>>>
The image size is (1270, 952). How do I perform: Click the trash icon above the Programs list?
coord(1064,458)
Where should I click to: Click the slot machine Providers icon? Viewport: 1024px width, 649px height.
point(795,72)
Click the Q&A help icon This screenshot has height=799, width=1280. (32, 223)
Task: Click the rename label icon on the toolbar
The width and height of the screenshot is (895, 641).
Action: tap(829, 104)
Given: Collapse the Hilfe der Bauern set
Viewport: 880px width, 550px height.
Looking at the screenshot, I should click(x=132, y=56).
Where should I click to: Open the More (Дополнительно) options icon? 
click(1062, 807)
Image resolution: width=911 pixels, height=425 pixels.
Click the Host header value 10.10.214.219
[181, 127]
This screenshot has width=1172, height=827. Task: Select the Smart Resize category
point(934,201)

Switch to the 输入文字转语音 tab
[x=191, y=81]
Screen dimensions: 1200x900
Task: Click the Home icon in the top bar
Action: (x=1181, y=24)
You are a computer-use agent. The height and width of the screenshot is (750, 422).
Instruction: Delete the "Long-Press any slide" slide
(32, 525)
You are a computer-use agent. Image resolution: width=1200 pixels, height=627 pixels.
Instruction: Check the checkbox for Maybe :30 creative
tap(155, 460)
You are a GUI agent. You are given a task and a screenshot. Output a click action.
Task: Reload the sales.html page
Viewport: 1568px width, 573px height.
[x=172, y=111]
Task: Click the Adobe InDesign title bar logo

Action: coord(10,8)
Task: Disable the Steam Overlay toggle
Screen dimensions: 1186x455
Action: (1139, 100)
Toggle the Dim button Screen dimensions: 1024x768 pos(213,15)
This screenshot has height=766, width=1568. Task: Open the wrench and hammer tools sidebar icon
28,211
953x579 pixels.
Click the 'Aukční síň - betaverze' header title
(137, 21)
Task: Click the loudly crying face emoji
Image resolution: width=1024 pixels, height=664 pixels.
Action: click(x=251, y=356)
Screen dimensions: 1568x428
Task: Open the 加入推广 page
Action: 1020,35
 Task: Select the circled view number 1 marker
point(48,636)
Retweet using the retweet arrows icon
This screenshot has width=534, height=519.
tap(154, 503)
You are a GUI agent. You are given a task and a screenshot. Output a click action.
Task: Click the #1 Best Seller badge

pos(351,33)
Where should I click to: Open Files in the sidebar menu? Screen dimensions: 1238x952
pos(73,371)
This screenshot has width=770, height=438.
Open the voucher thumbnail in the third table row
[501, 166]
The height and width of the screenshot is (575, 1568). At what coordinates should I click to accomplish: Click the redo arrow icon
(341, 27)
<<<
Retype the whole listing, matching it exactly.

**OUTPUT FOR THIS EXERCISE:**
The image size is (1270, 952). How do I perform: Click the trash icon above the Programs list?
coord(1064,458)
Where should I click to: Click the slot machine Providers icon? Viewport: 1024px width, 649px height.
point(795,72)
Click the Q&A help icon This screenshot has height=799, width=1280. (32, 223)
Task: Click the rename label icon on the toolbar
The width and height of the screenshot is (895, 641).
Action: tap(829, 104)
Given: Collapse the Hilfe der Bauern set
Viewport: 880px width, 550px height.
Looking at the screenshot, I should click(x=132, y=56).
Where should I click to: Open the More (Дополнительно) options icon? 
click(1062, 807)
Image resolution: width=911 pixels, height=425 pixels.
Click the Host header value 10.10.214.219
[181, 127]
This screenshot has width=1172, height=827. Task: Select the Smart Resize category
point(934,201)

Switch to the 输入文字转语音 tab
[x=191, y=81]
Screen dimensions: 1200x900
Task: Click the Home icon in the top bar
Action: (x=1181, y=24)
You are a computer-use agent. The height and width of the screenshot is (750, 422).
Instruction: Delete the "Long-Press any slide" slide
(32, 525)
You are a computer-use agent. Image resolution: width=1200 pixels, height=627 pixels.
Instruction: Check the checkbox for Maybe :30 creative
tap(155, 460)
You are a GUI agent. You are given a task and a screenshot. Output a click action.
Task: Reload the sales.html page
Viewport: 1568px width, 573px height.
[x=172, y=111]
Task: Click the Adobe InDesign title bar logo

Action: coord(10,8)
Task: Disable the Steam Overlay toggle
Screen dimensions: 1186x455
Action: (1139, 100)
Toggle the Dim button Screen dimensions: 1024x768 pos(213,15)
This screenshot has height=766, width=1568. Task: Open the wrench and hammer tools sidebar icon
28,211
953x579 pixels.
Click the 'Aukční síň - betaverze' header title
(137, 21)
Task: Click the loudly crying face emoji
Image resolution: width=1024 pixels, height=664 pixels.
Action: click(x=251, y=356)
Screen dimensions: 1568x428
Task: Open the 加入推广 page
Action: 1020,35
 Task: Select the circled view number 1 marker
point(48,636)
Retweet using the retweet arrows icon
This screenshot has width=534, height=519.
tap(154, 503)
You are a GUI agent. You are given a task and a screenshot. Output a click action.
Task: Click the #1 Best Seller badge

pos(351,33)
Where should I click to: Open Files in the sidebar menu? Screen dimensions: 1238x952
pos(73,371)
This screenshot has width=770, height=438.
Open the voucher thumbnail in the third table row
[501, 166]
The height and width of the screenshot is (575, 1568). At what coordinates should I click to accomplish: Click the redo arrow icon
(341, 27)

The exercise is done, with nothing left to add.